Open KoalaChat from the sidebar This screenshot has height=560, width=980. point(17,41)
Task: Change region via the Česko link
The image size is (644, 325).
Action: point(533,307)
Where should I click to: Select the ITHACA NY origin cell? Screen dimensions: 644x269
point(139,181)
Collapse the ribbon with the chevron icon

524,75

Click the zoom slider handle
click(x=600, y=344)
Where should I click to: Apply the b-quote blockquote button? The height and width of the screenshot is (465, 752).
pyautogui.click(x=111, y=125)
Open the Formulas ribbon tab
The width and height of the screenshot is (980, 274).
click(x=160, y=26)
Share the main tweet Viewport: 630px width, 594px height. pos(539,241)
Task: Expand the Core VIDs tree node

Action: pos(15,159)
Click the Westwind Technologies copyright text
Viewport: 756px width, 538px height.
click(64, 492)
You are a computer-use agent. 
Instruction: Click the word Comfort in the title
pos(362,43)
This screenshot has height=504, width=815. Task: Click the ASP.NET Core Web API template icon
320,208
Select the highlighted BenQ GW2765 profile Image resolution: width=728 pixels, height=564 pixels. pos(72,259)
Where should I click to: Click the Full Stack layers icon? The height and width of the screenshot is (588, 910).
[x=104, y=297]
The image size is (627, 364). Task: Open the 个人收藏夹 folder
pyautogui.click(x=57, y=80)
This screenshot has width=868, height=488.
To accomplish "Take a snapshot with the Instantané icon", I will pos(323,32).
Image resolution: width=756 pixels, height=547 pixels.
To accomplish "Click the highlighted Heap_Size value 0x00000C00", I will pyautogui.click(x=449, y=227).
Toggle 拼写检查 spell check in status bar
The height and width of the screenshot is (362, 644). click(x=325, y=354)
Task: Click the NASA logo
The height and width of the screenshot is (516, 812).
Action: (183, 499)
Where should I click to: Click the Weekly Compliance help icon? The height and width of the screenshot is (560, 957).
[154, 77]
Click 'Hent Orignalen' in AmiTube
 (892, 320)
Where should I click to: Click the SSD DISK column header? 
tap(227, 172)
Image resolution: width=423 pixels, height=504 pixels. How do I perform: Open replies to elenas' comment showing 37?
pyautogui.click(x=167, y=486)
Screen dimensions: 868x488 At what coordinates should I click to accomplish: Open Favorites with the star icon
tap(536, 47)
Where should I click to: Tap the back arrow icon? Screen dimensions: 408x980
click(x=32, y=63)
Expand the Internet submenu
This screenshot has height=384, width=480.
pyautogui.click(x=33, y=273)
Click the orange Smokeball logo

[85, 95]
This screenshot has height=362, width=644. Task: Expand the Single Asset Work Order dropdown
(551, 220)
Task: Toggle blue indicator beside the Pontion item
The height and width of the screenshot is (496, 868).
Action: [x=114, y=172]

*****

= WHAT TO PRODUCE =
Find each line in the listing above that contains "will", and copy that line.

= EXERCISE RESPONSE =
To accomplish "Take a snapshot with the Instantané icon", I will pos(323,32).
To accomplish "Click the highlighted Heap_Size value 0x00000C00", I will pyautogui.click(x=449, y=227).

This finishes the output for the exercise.